Recipe for Tomato Tart with Goat Cheese & Olive Tapenade
Recipe By: FCI
Serving Size: 8
12 sheets phyllo dough, covered with a damp towel
5 tablespoons of honey
1 stick of butter
2.25 lb ripe plum tomatoes
4 garlic cloves, peeled and sliced
2 branches thyme, broken in large pieces
2 bay leaves, broken in large pieces
Salt and pepper, to taste
400 g (14 oz) calamata olives, pitted
1 garlic clove, peeled, germ removed
2 anchovy fillets, rinsed
8 basil leaves
180 g (6.5 oz) extra virgin olive oil
125 g (4.5 oz) goat cheese, en pommade
2-3 sage leaves
90 g (3.25 oz) extra virgin olive oil
3 Tbl balsamic vinegar
Salt and pepper
Sage leaves, for decoration
Preheat oven to 250. Melt butter and honey in small pot till melted. Let cool. Layer phyllo and with a brush place a good amount of butter and honey mixture in between each layer. Cut each phyllo sheet into 4 squares, and arrange in single layers on baking sheets lined with parchment paper. Place in the oven, and bake for 15 minutes or until taken on a light brown color. Remove from the oven, and set aside to cool.
1. Reduce oven to 250F.
2. Cut tomatoes in thirds lengthwise and remove seeds and core, leaving only petals.
3. Place tomatoes in a bowl with aromatics and season lightly.

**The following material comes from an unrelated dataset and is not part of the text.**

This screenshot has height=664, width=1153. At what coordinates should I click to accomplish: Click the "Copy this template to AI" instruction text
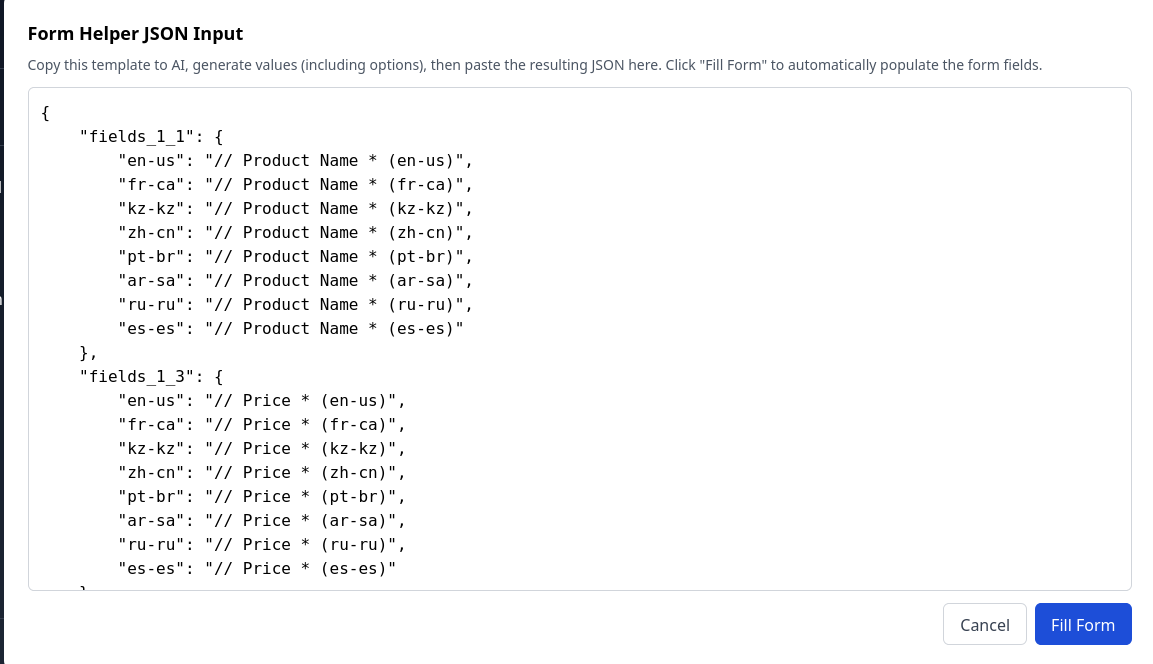[x=534, y=65]
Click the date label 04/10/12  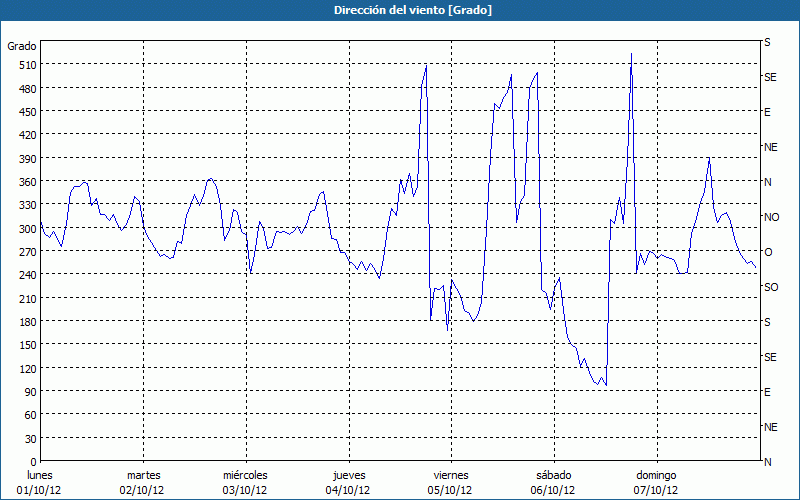click(x=348, y=490)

4. Arrange tomatoes on a sheet pan lined with parchment paper or a Silpat mat, and place them in the oven, Bake approx 1 hour, or until tomatoes have softened and shrunken slightly, but have not become shriveled or dehydrated.
5. Remove tomatoes from pan and eliminate all the aromatics. Set aside.

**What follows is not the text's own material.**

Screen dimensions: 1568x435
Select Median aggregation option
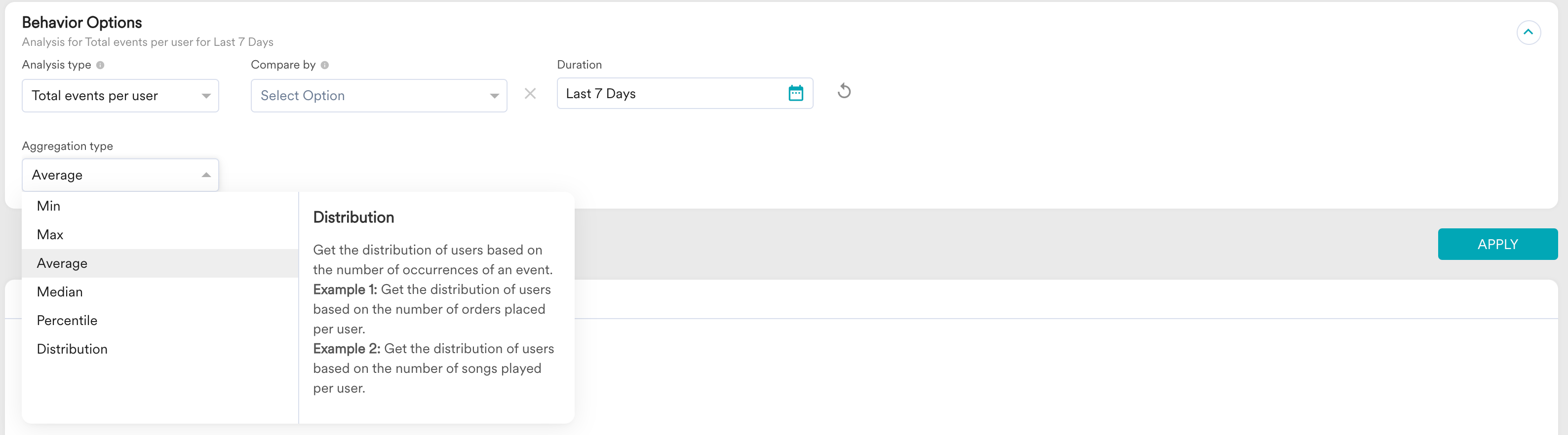point(60,292)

Place olives, garlic, anchovies, and basil in the bowl of a Vita Prep and puree the ingredients, adding the oil ingredients are processed. If desired, add a touch of lemon juice. Remove mixture and set aside.
For ASSEMBLY AND BAKING:
1. Spread the phyllo with some of the tapenade, trying not to come all the way to the edge. Arrange the tomato petals over this in a slightly overlapping pattern.
2. Place them on a tray and bake them for another 10 minutes, or until golden.
3. Blend the goat cheese with the sage and some olive oil until achieve a smooth mixture. Season mixture with pepper and a touch of salt.